Hawaiian political speaker and attorney

Mililani Trask is a leader of the Hawaiian sovereignty movement, political speaker, and attorney. One of Trask's contributions to the Hawaiian sovereignty movement was her founding of Na Koa Ikaika o Ka Lāhui Hawaiʻi, a native Hawaiian non-governmental organization focusing on cultural, social, and economic development, education, health, housing, land entitlements, energy, and water issues.

Outside of Hawaiʻi, Trask has worked with the United Nations to aid indigenous people from around the world seeking independence. She was a member of the Indigenous Initiative for Peace, helped author the United Nations Declaration on the Rights of Indigenous Peoples and was elected vice chair of the General Assembly of Nations of the Unrepresented Nations and Peoples Organization. For seven years, she worked and studied under the guidance of Mother Teresa of Calcutta. She is the younger sister of activist and writer, Professor Haunani-Kay Trask. Mililani graduated Kamehameha Schools in 1969 and earned her JD from Santa Clara University School of Law in 1978.

== Family ==
Mililani Trask was born on the island of Oʻahu in Honolulu, Hawaiʻi, and she has four siblings. Mililani's mother, Haunani Cooper, was a school teacher and Haunani’s mother, Iwalani Haia, worked for the Benevolent Societies on Maui while also engaging in efforts to raise awareness around the 1893 overthrow of Queen Liliʻuokalani. Mililani's father, Bernard Trask, was a lawyer. Mililani's grandfather, David Trask, was the first sheriff in Honolulu and was affiliated with the Territorial Legislature for 26 years. Her uncle, David Trask Jr., was a senator, a state representative, and a leader of the Hawaii Government Employees Association. He was credited for bringing the power of collective bargaining to the union. Her other uncle, Arthur Trask, was a lawyer and political figure for the Democratic Party who was well known for his abilities as an orator and storyteller.
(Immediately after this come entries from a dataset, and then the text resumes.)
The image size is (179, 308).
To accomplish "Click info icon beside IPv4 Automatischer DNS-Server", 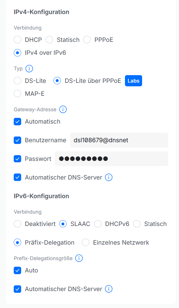I will tap(109, 178).
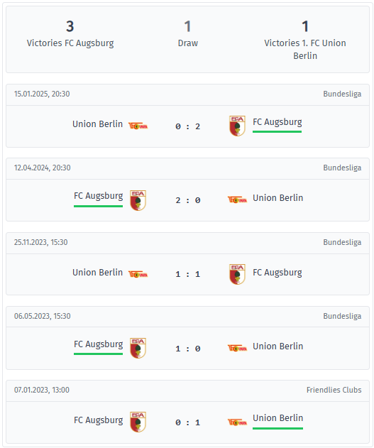The height and width of the screenshot is (448, 374).
Task: Click Union Berlin logo in 06.05.2023 match
Action: pyautogui.click(x=237, y=348)
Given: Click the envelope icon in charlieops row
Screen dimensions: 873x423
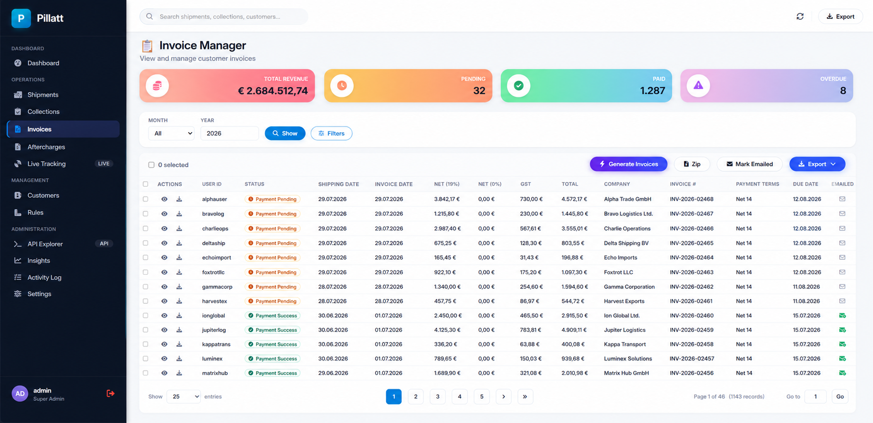Looking at the screenshot, I should click(x=842, y=228).
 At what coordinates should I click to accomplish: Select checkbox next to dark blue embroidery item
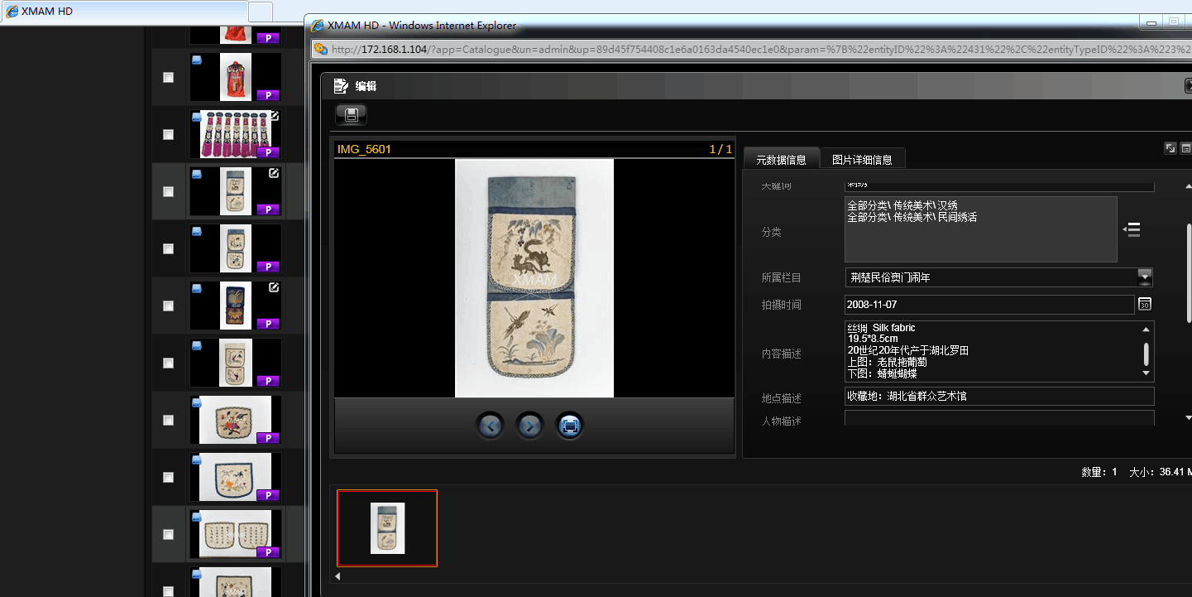169,306
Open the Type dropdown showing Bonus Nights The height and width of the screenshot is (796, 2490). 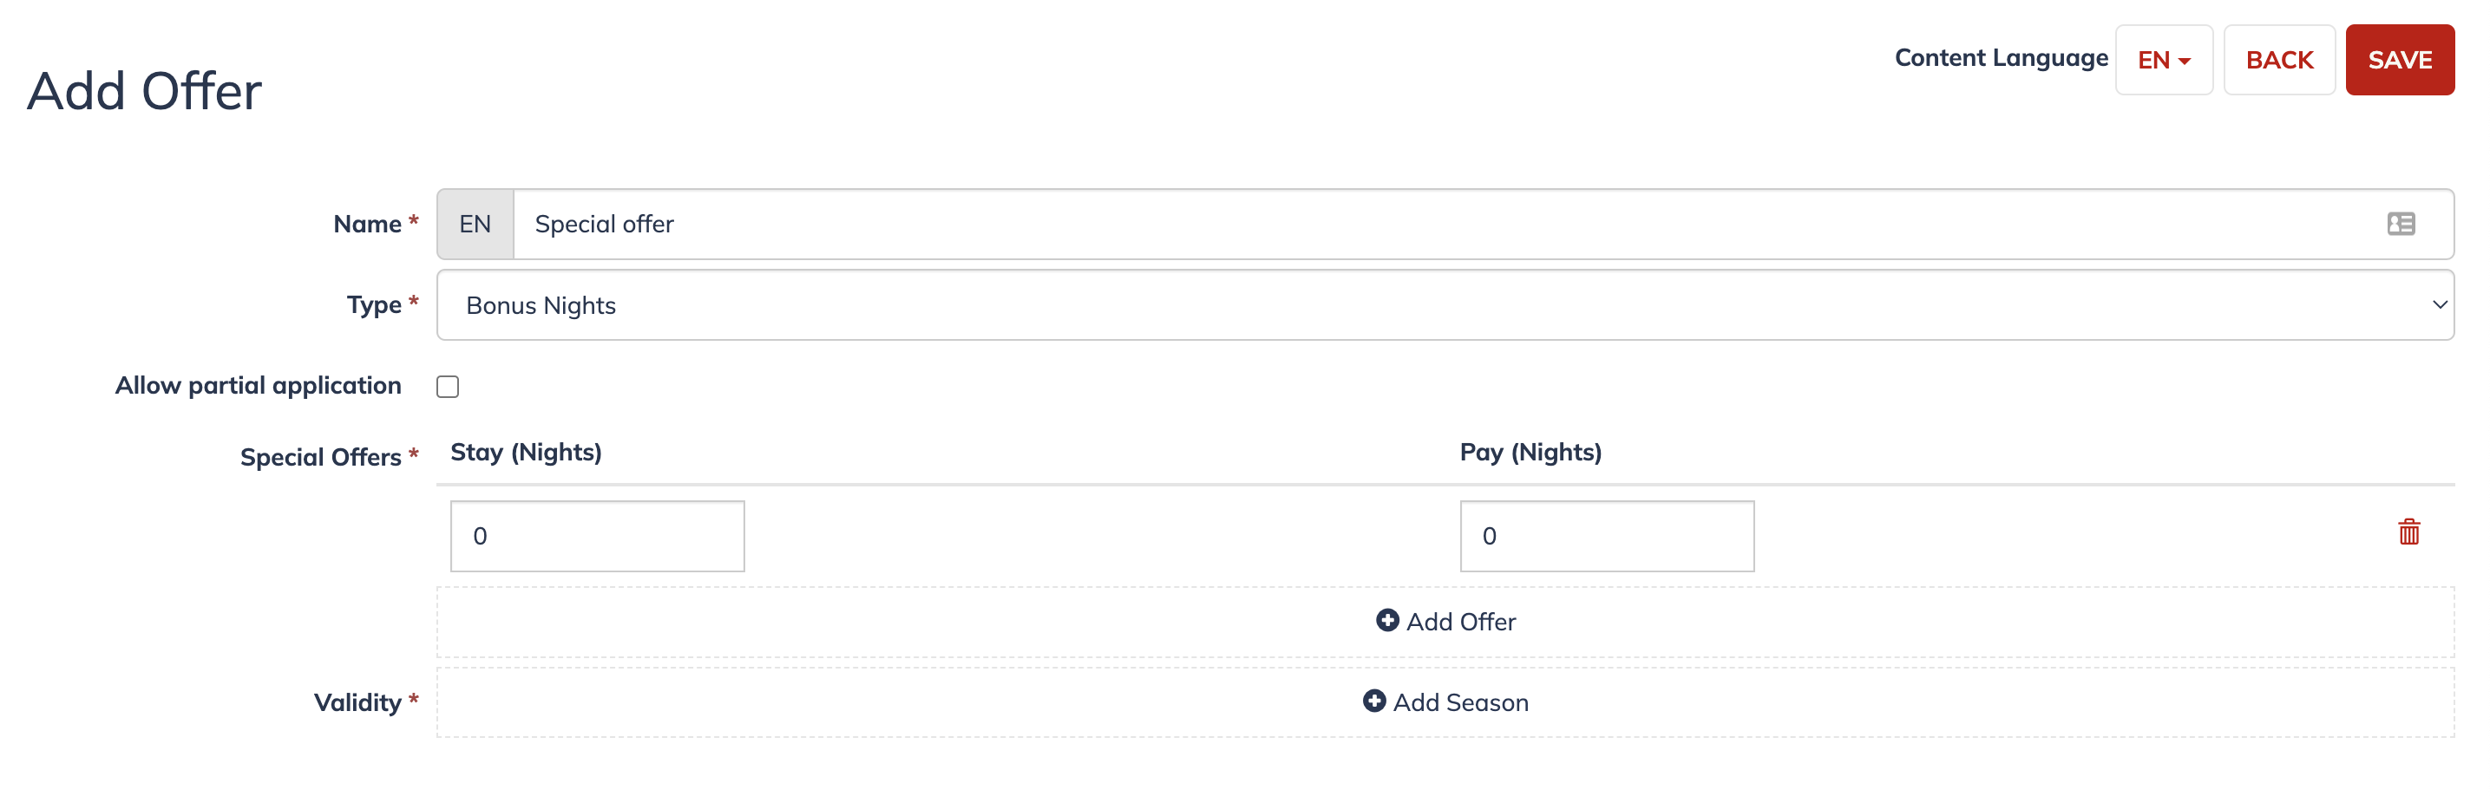coord(1444,305)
== Office of Hawaiian Affairs ==
Mililani Trask worked for the Office of Hawaiian Affairs from 1998 to 2000 as a Trustee at Large. After the passage of the Rice Decision in 2000 gave non-Hawaiians voting access in OHA elections, Mililani lost her bid for reelection despite the fact that she won the 1998 election by a previously unprecedented number of votes cast by Hawaiians since the formation of OHA in 1978. In 2016 she ran for the Big Island OHA Trustee position on the grounds that the Office of Hawaiian Affairs needed to be more accountable to its beneficiaries. In press interviews and meetings on the topic, she has addressed the need for reform and a change in leadership. Although she did not win the 2016 election, she urged Native Hawaiians to vote.

"OHA wants to retain wardship – have the state provide it with the revenue, but they are not willing to work with their own people to provide critical needs like housing and poverty alleviation. We have to stop making the goal of self-governance be the opportunity to suck at the state and federal teat. It is not that. It is economic self-sufficiency and that's where we should be going and we're not."
— Mililani Trask

Mililani Trask has stated that, because the decisions made by OHA impact all of Hawaiʻi, there needs to be more accountability and a focus on the most critical needs of Hawaiians in terms of education, housing, healthcare, incarceration, poverty and jobs instead of political campaigns. Mililani Trask also holds eighteen years of experience with ceded Hawaiian land trusts and affordable housing.

On February 24, 2022, the OHA Board of Trustees announced the selection of Mililani Trask to replace Keola Lindsey who resigned on February 1.